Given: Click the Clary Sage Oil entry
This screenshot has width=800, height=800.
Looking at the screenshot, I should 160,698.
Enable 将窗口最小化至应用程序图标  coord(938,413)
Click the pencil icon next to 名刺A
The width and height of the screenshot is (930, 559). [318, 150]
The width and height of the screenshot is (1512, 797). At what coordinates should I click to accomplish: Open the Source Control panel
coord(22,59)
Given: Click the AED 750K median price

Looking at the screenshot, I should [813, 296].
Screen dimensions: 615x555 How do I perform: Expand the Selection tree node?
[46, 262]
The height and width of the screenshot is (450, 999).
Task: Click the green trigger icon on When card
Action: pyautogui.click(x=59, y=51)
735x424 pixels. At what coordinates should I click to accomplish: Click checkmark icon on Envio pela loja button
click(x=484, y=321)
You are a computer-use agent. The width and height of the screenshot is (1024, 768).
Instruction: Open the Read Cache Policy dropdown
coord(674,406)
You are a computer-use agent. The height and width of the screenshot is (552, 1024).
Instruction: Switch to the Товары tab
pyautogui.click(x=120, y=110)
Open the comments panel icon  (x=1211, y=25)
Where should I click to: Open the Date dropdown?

····················

### DESCRIPTION OF THE TASK
Say how many lines in the records contain the string "agent", and say nothing else.

### RESULT OF THE TASK
2